The group will focus mainly on the first two questions: the target/message theme of telling the right things to the right people, Reese says.
"We have to tell the truth because if we lie and get caught we break the bottom-line deal," Reese says. "Mr. Nixon didn't lose the presidency because of what he did, its because he lied and got caught. So we have to tell the truth. We're not obligated to tell all of it. It's an antagonistic contest between two candidates. So we can tell the truth selectively... Targeting is the elimination of prospects. If you target me out, you leave your best prospect for the expenditure of your resources; and if you create the best messge for those prospects, then you'll have a greter chance of making your money and people go farther."
Finding the appropriate message for the appropriate target requires detailed demographic analysis. According to Reese, experts have divided the United States into 250,000 blocks of 280 households called Census Block Groups.
"We can read those, each and every one of those Census Block Groups demographically and know what kind of folks they are, how much money they make, how much education they have, what's their ethnic background, what's their religion et cetera," says Reese.
"And we can read each and every one of those attitudinally: what they think about issues, what they think about the future, what they think about the past, what they think about themselves, what they think about the candidates or issues.

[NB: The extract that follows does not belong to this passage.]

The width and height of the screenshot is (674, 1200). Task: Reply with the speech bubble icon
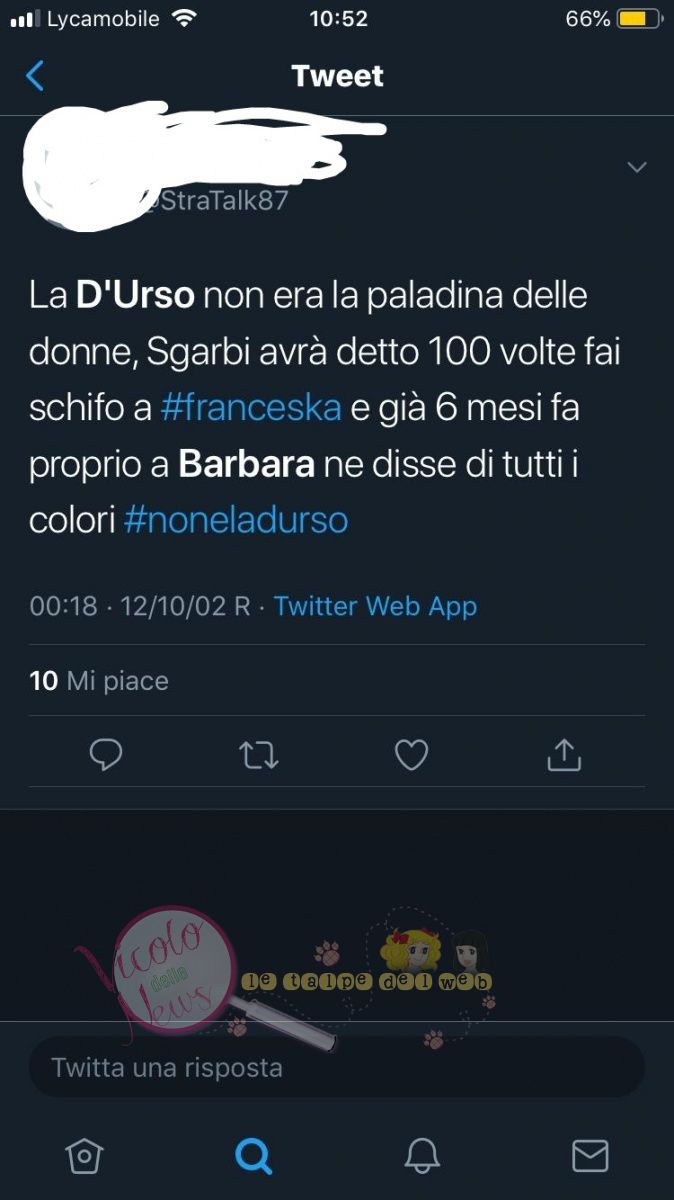[x=106, y=755]
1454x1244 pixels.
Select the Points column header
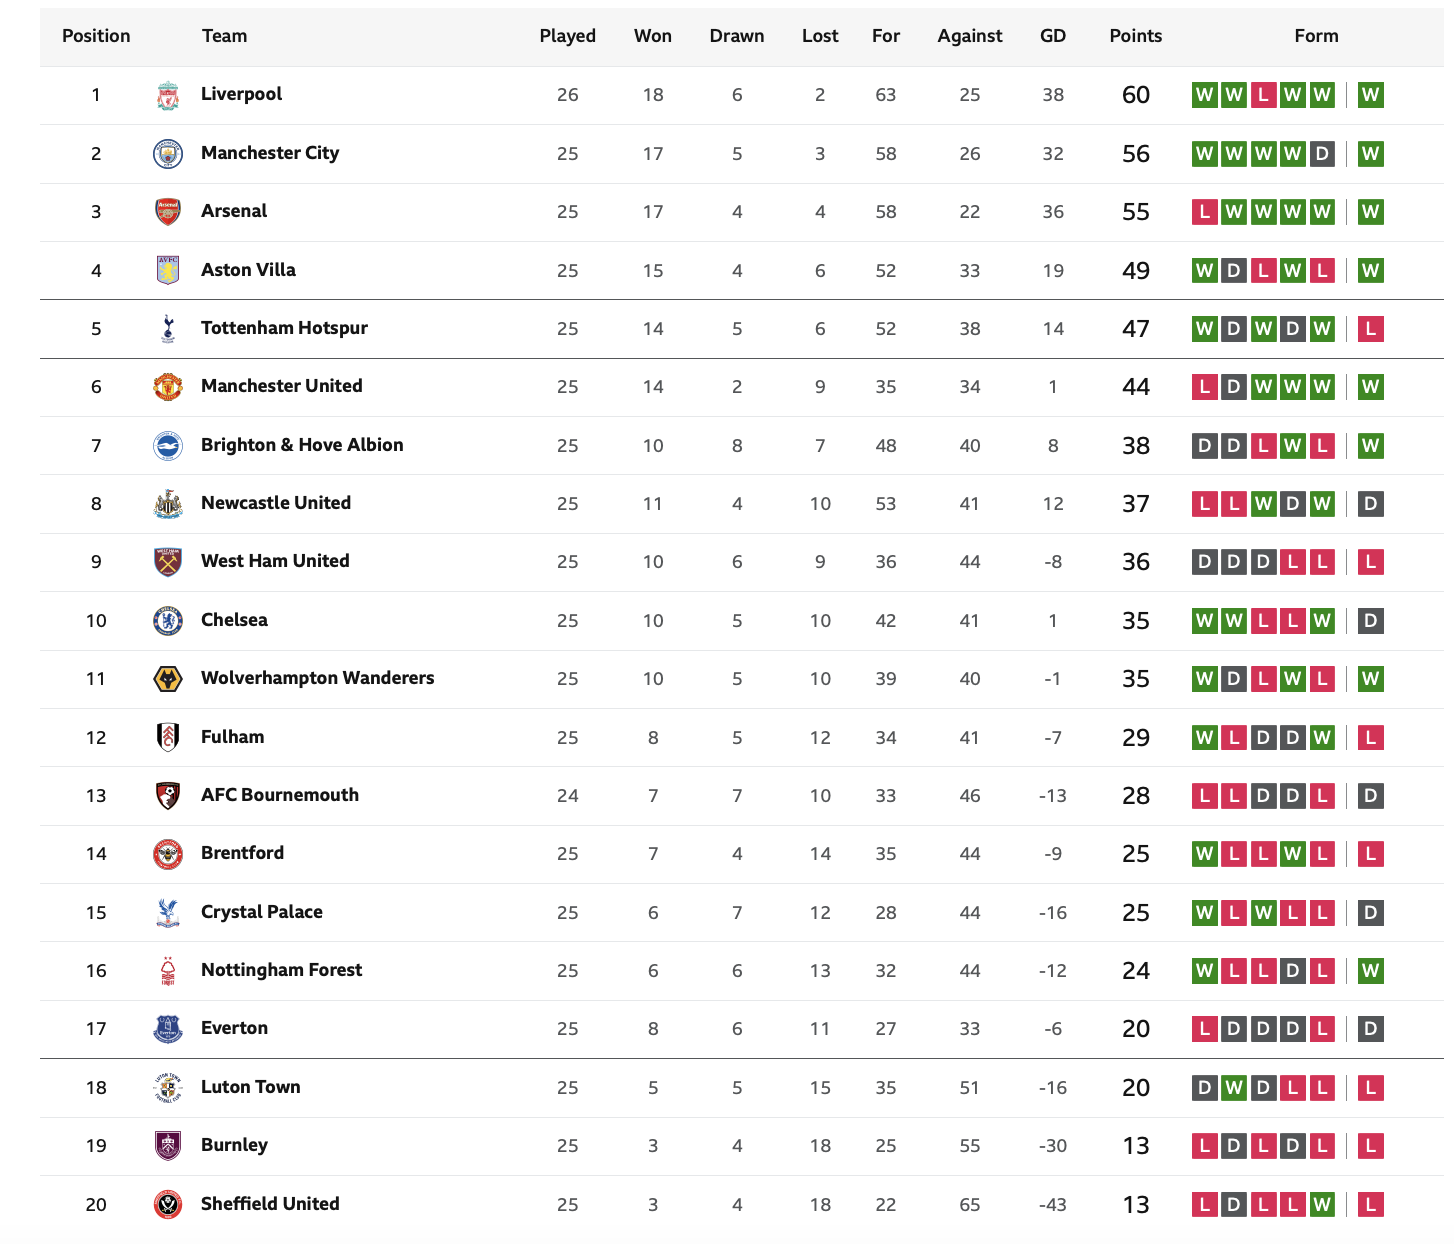1136,36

Knowing those things, we can create messages to those specifics," he says.
Each one of the Census Block Groups is placed into one of 40 categories, each indicating a different socio-economic status. The categories have names like "Estates and Limousines" (at the top end of the scale) and "Hardscrabble" (at the bottom).

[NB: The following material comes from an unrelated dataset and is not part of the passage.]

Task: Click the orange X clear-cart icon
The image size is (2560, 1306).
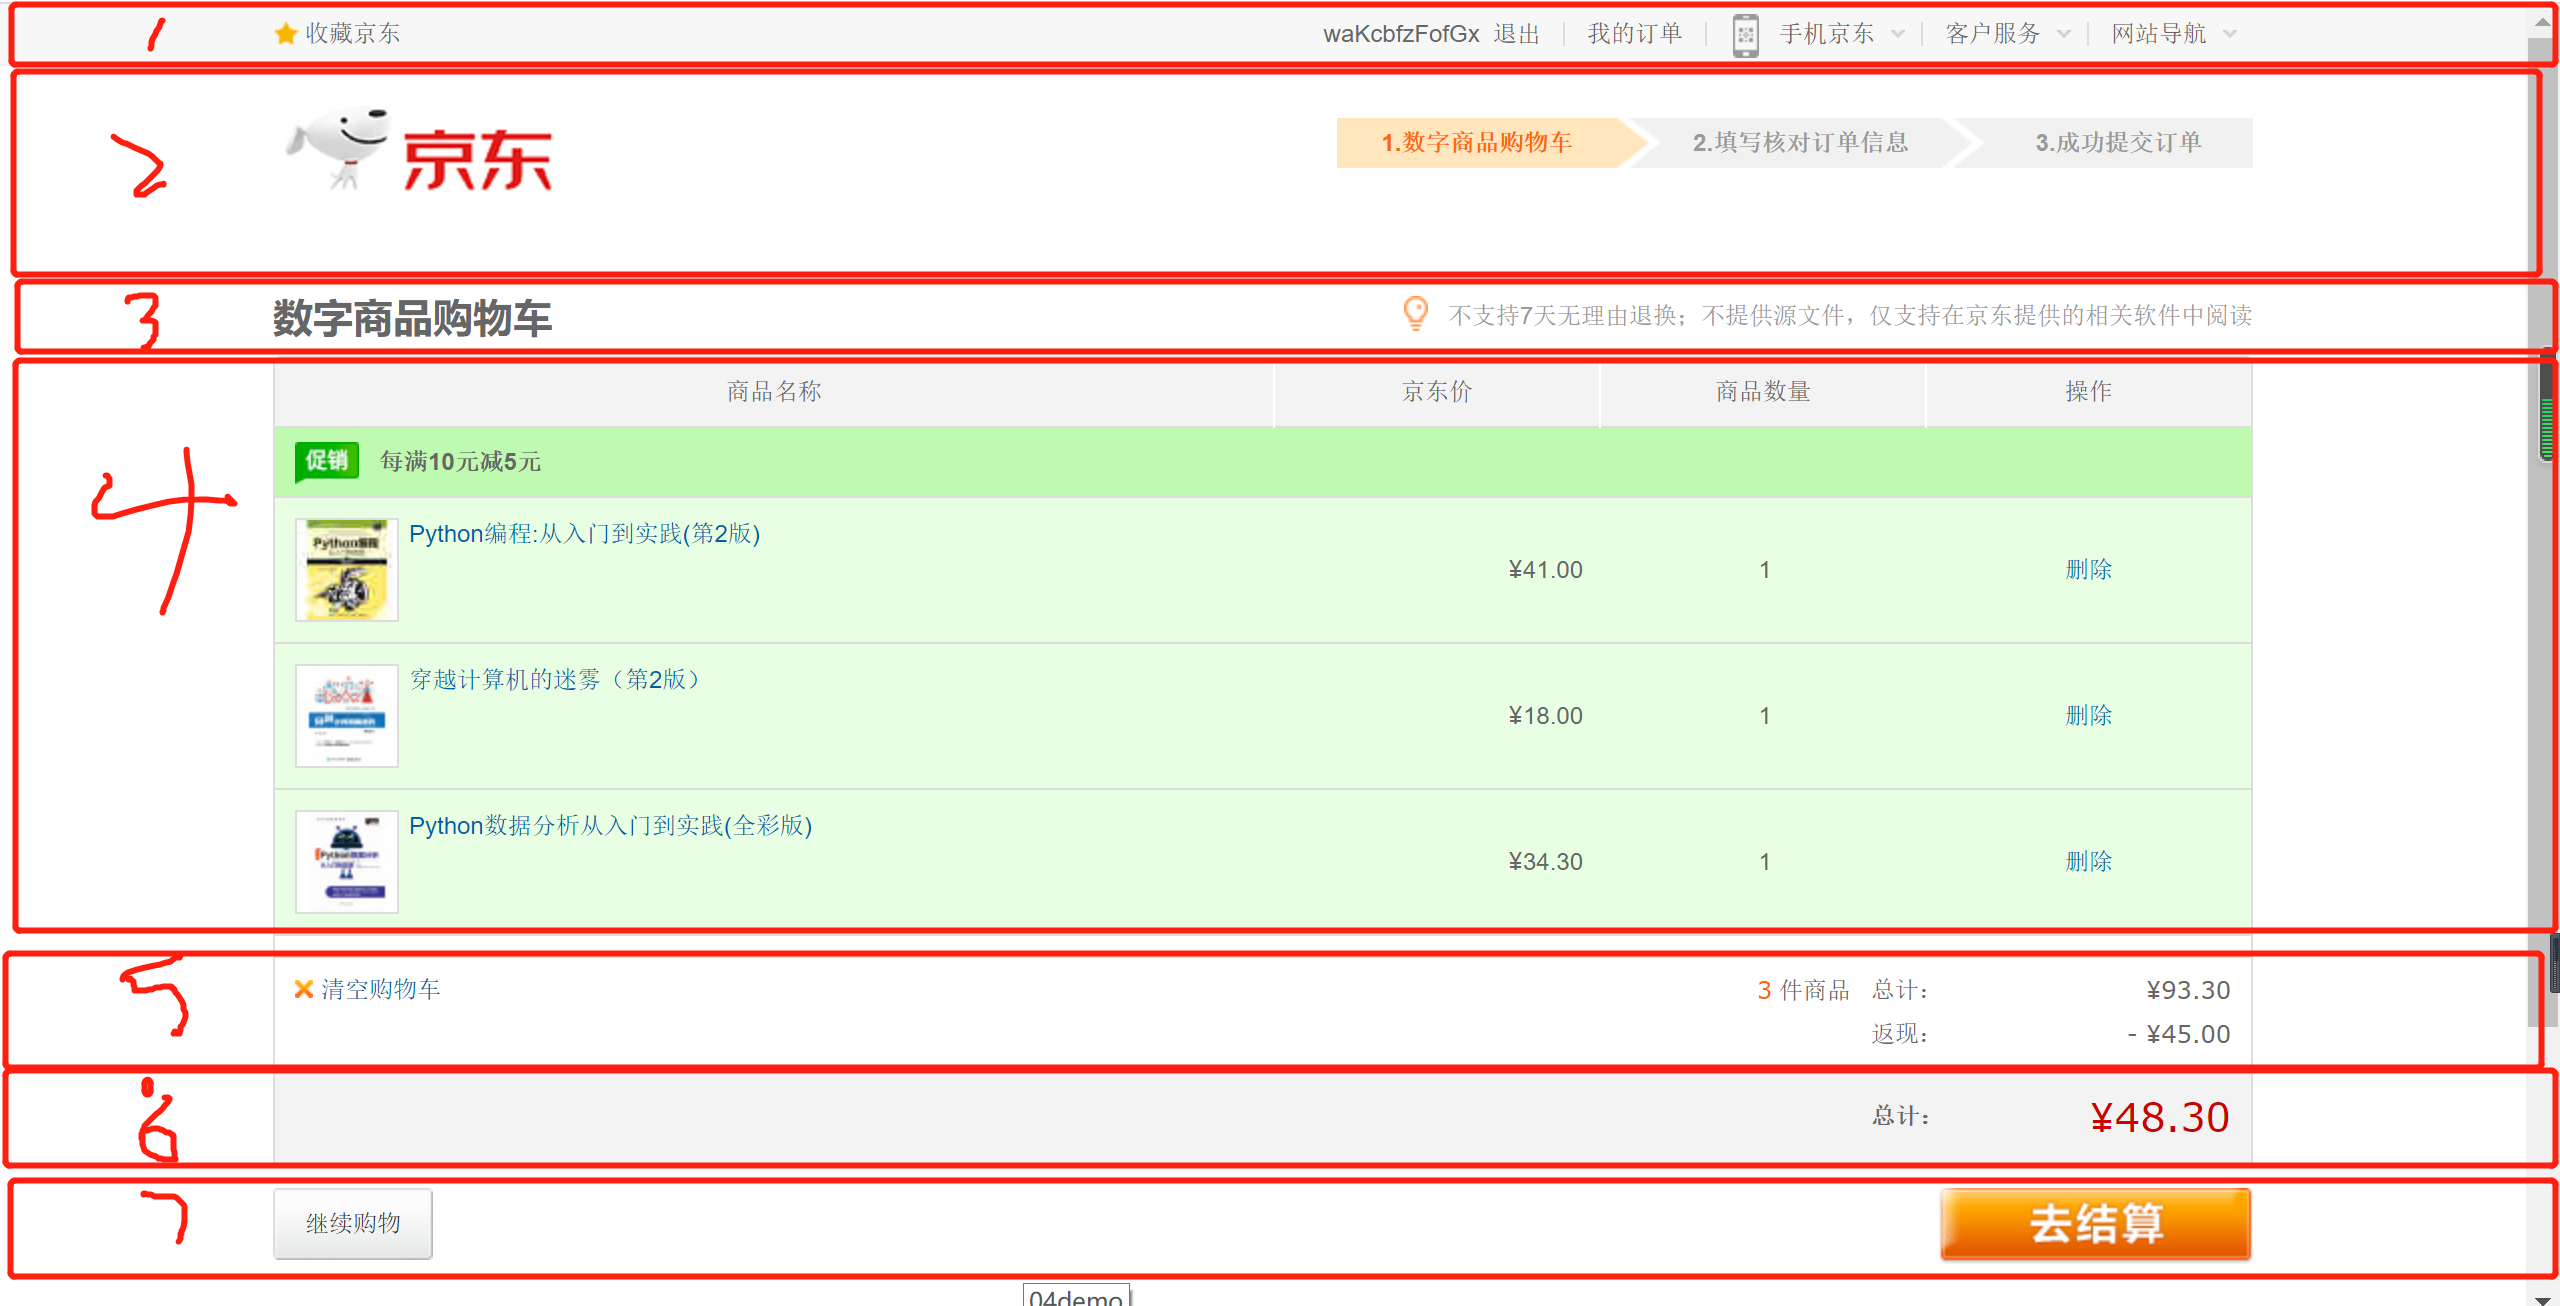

For example, Reese says, Gov. Michael S. Dukakis is a member of the "Two More Rungs" group. The category is similar to "Pools and Patios" and "Furs and Stationwagons," but it is especially for affluent ethnics.
Reese says he also wants to take advantage of his fellowship by going to IOP forum events and by having friendly discussions with fellow political pundits like Dillon Professor of Government Richard E. Neustadt and Gary Orren, assistant director of the Barone Center on the Press, Politics and Public Policy.
"There's just so damn much to do here if you want to do," says Reese as he flips through a pile of announcements of forum events and lectures he says he plans to attend.
Although he is not working on either presidential campaign, Reese has been watching the race carefully. He is a Democrat, saying that "all Dukakis has to do to win my vote is to stay alive." But Reese says a Dukakis victory will be an uphill climb. Dukakis is at a disadvantage, Reese says, because the Republicans have a hold on the West and Mountain states. For Dukakis to win, Reese says, he must have a better campagin organization than Vice President George Bush, benefit from a Bush gaffe or get across to the voters the idea that Dan Quayle is unqualified to be vice president.
"It isn't who wants George Bush or Michael Dukakis this election day; it's who wants him enough to go to the polls and vote for him. The trick is to get them to want to [vote] enough," he says. "Part of that is trying to find a message that will move them. Part of that is the process of knocking on doors and pestering people to do what they really want to do anyway."